He was born in 1929 to David and Chaya Horesh in the city of Breichan in the region of Bessarabia, then in Romanian territory and today in Moldova - a middle son to his parents, between an older brother and a younger sister.

Britshan was a city of Jewish character and the Horesh family home was a traditional, albeit non-religious, home, and the parents themselves had a Zionist consciousness.

Apart from Russian, Romanian and Yiddish - they also spoke Hebrew.

Arieh himself studied in the mornings in mixed settings - and in the afternoon he studied in a "room", or received Hebrew lessons from a private teacher.



The Horesh family lived in a large house and enjoyed financial well-being.

The mother of the family was a housewife who took care of the education and care of the children, while the father was a farmer and grain merchant.

The family had agricultural lands outside the city where various grains were grown, and the father and cousin even had a large agricultural farm in a remote district where the whole family would spend the period of great freedom.

"Where Hell Began"

With the outbreak of World War II, family life was shaken. The eldest son was first drafted into the Red Army and killed in the war. In the autumn of 1940, the anti-Semitic "Iron Guard" party entered the Romanian government, and later the property of the Jews was confiscated - as was the farm of the Horesh family who were forced to move to the nearby town of Savan, where about 2,000 Jews lived.
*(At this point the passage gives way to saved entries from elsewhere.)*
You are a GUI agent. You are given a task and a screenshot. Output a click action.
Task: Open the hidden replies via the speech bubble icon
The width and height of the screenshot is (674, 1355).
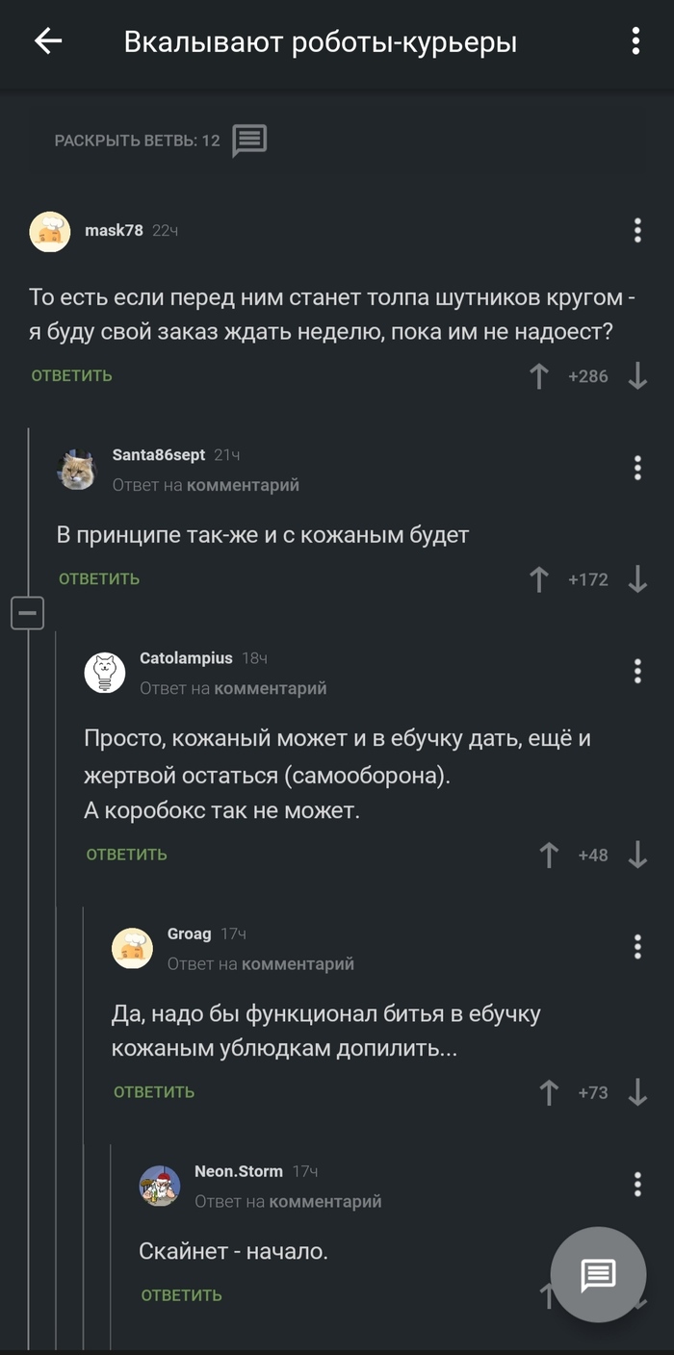[248, 140]
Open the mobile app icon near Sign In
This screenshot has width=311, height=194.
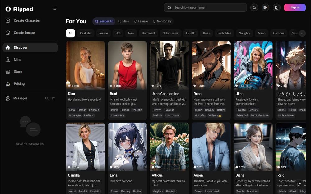click(x=276, y=7)
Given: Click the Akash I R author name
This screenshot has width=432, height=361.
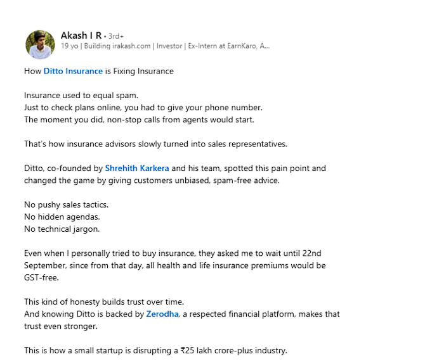Looking at the screenshot, I should click(x=81, y=35).
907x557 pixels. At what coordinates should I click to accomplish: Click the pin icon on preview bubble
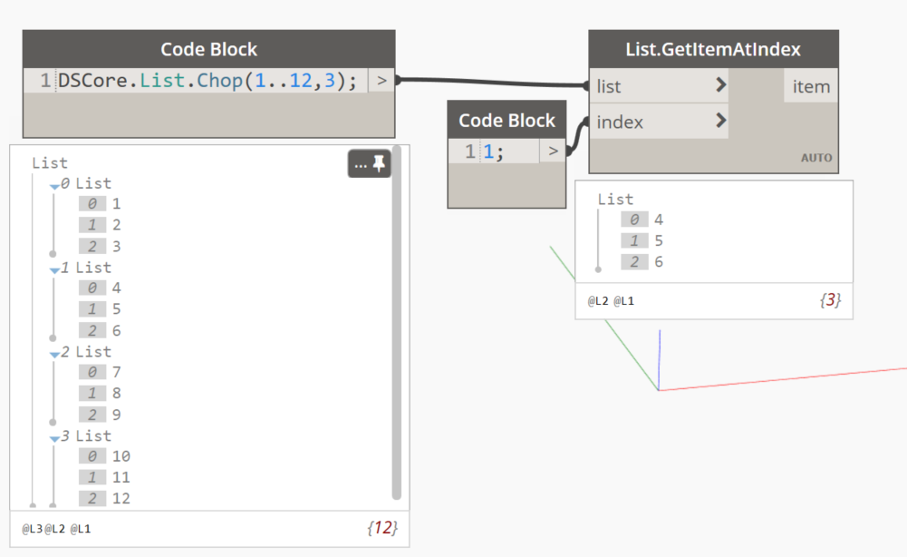[379, 164]
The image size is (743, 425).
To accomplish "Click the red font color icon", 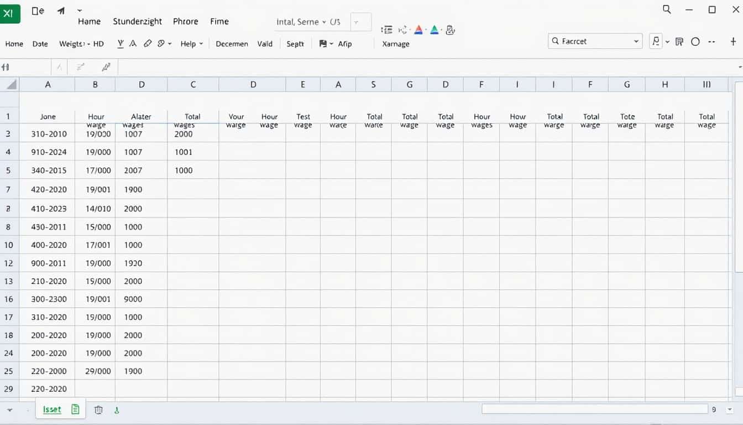I will point(418,30).
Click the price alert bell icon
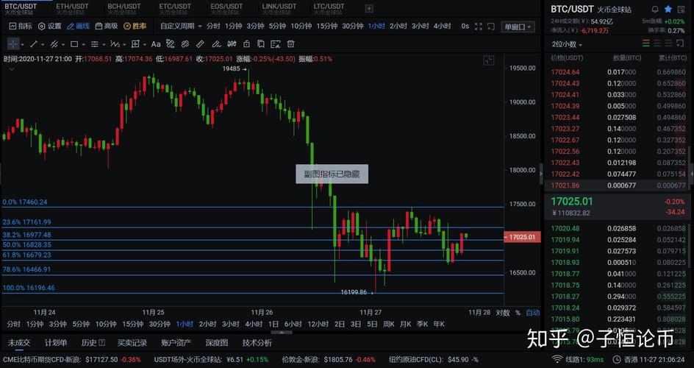This screenshot has height=368, width=694. click(x=655, y=9)
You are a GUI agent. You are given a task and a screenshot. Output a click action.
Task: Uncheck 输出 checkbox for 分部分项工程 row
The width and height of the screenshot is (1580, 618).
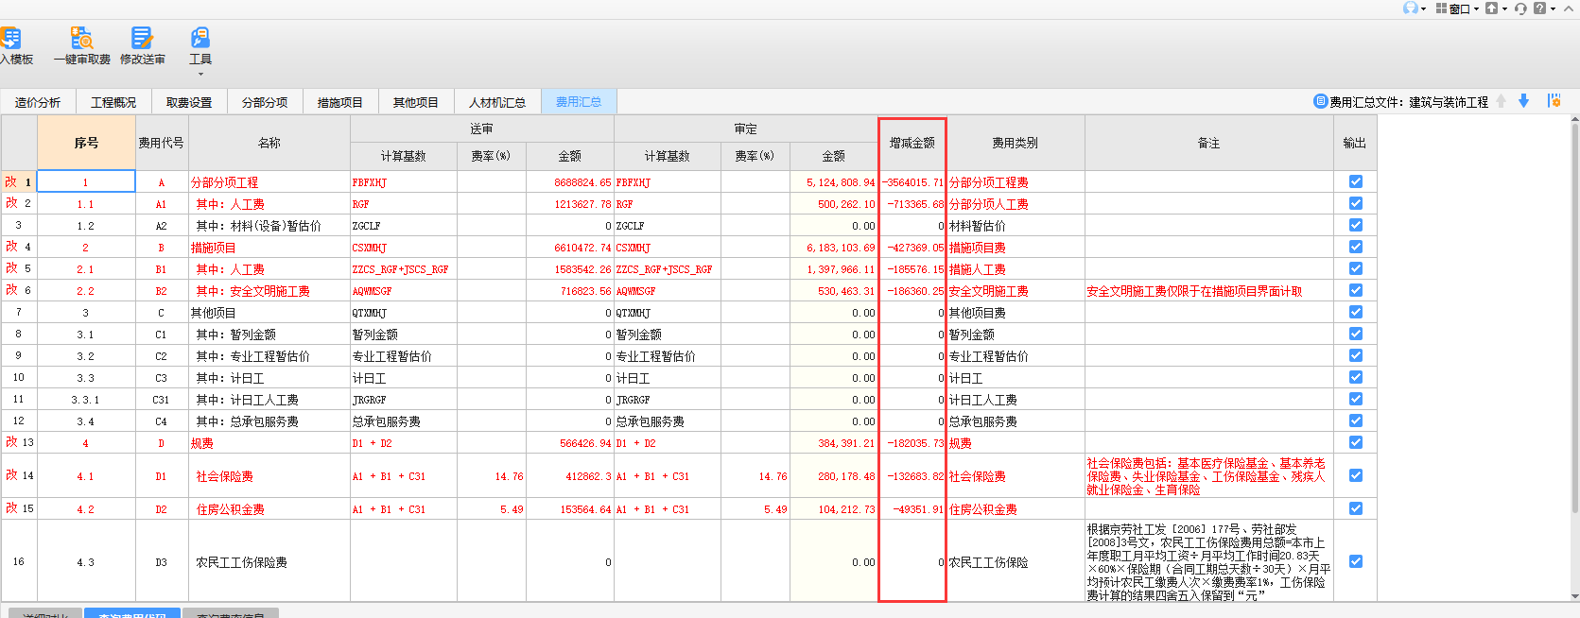tap(1355, 181)
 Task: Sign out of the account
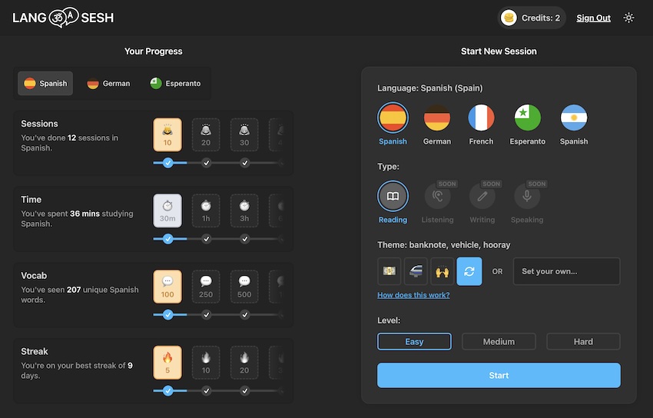click(x=593, y=18)
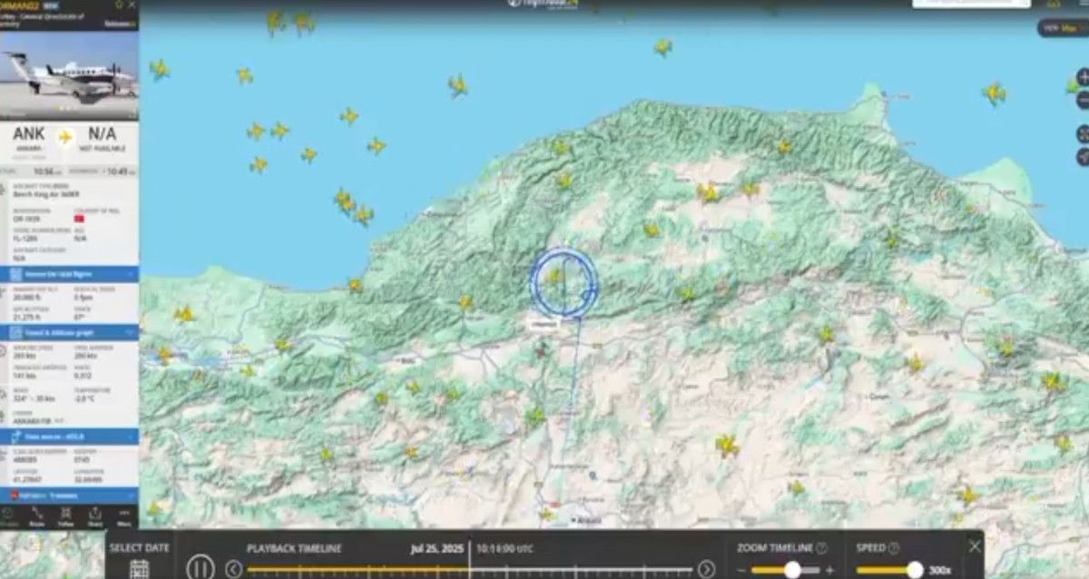This screenshot has height=579, width=1089.
Task: Step playback timeline forward arrow
Action: [x=706, y=569]
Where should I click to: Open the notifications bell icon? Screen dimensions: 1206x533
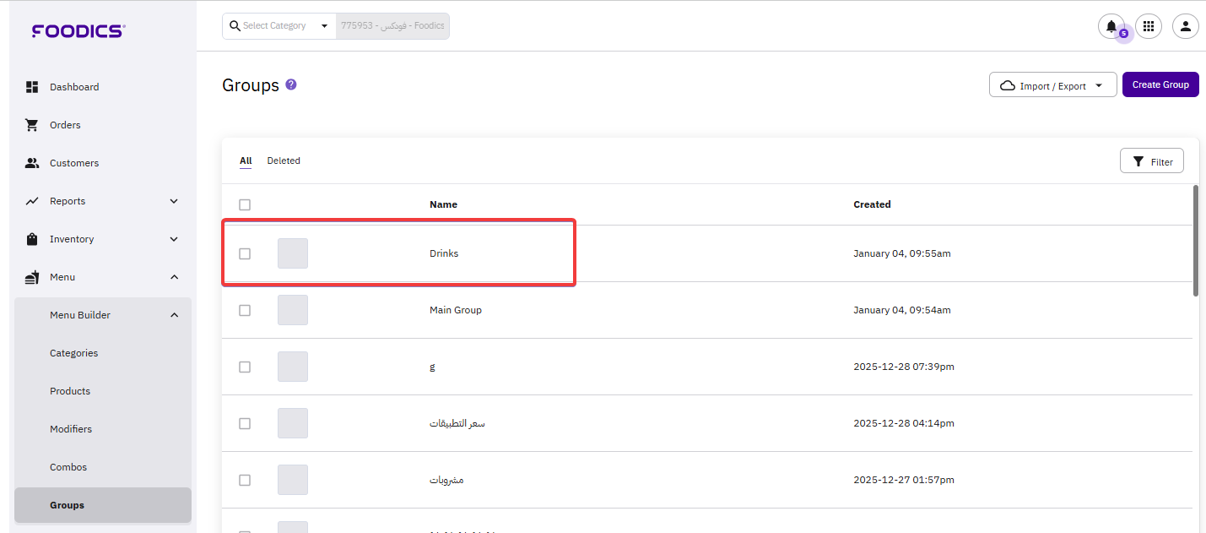(x=1111, y=26)
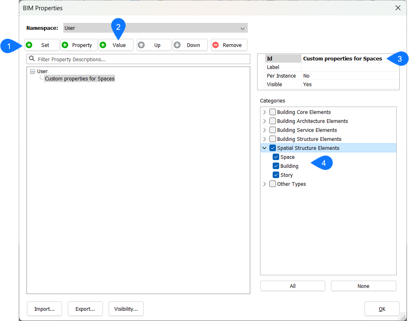Open the Namespace dropdown
The image size is (409, 321).
(243, 28)
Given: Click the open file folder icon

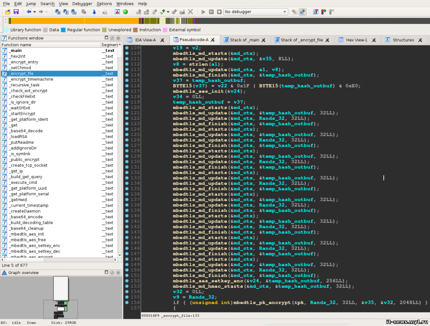Looking at the screenshot, I should pyautogui.click(x=8, y=12).
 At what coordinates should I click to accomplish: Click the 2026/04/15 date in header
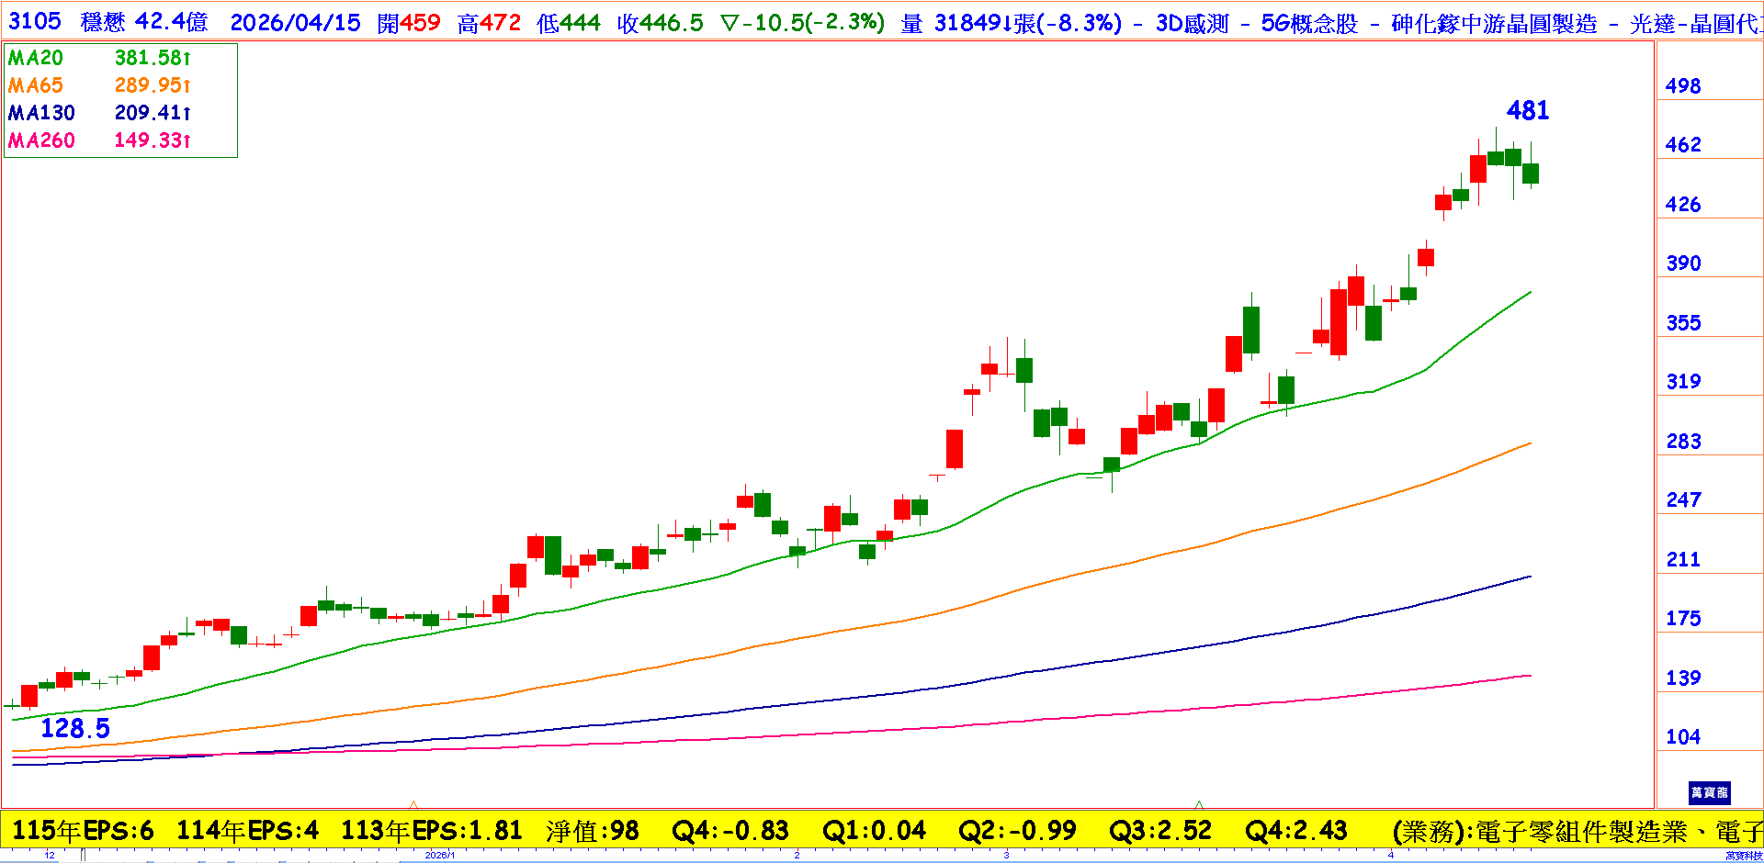pyautogui.click(x=295, y=23)
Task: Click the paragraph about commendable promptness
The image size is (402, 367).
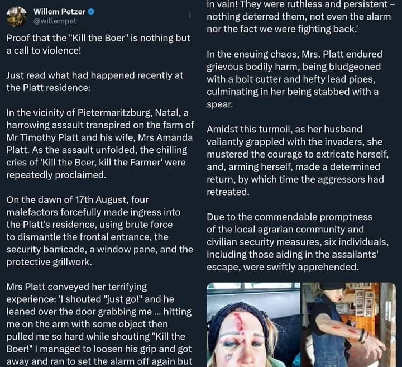Action: [298, 242]
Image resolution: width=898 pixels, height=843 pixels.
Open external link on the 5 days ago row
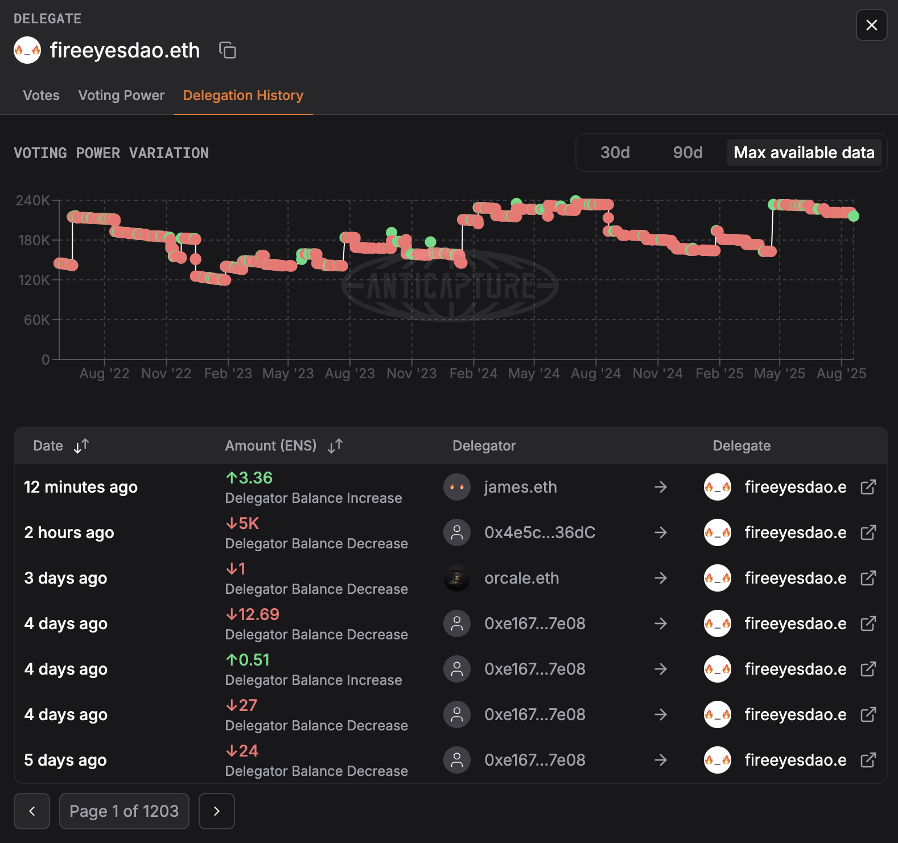click(868, 760)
In June 1941, Germany launched a war against the Soviet Union and Romania joined it. In the months leading up to the war, the town of Savannah became a concentration camp for the Romanian army, and the Jews lived under constant threat to their property and physical security. On June 20, two days before the outbreak of the war, all Jewish men, aged 16 to 60, were deported to a concentration camp in southern Romania. The rest of the Jewish residents were evacuated after the outbreak of the war to the district city, Dorohoi. On November 8, the deportation of the Jews of Dorohoi began and the refugees who lived there to Transnistria and many perished along the way.



"That's where the hell started," Arieh said.

After days of traveling by train, without food, in polluted wagons to transport animals, hundreds of passengers were taken off the train and marched several kilometers, followed by barges under beatings and curses and transported to the other side of the river - and from there Jews were taken to the Mogilev ghetto.

Many were murdered by the German police and collaborators from the Romanian police.

The family was shaken.

Grove as a child (Photo: courtesy of the family)

The Horesh family itself was transferred with others to the Scazinets concentration camp.

Living conditions in the camp were extremely difficult and many died of disease.

"The overcrowding was unbearable, it was barely possible to move. The corridors were also full. There were no toilets either. We defecated in open canals that were dug for us," said Horesh.



"Once a day we would be given a bowl of cabbage soup with three slices of dry bread," he described.

"Diseases broke out in the camp, especially typhus. Great mortality began. More and more people died every day from disease and starvation. Every day there were people whose job it was to collect the dead and bury them in a mass grave ... The camp remained almost without water and without medical care. "The dead grew day by day. As a child, it was very difficult for me to see how the dead were collected."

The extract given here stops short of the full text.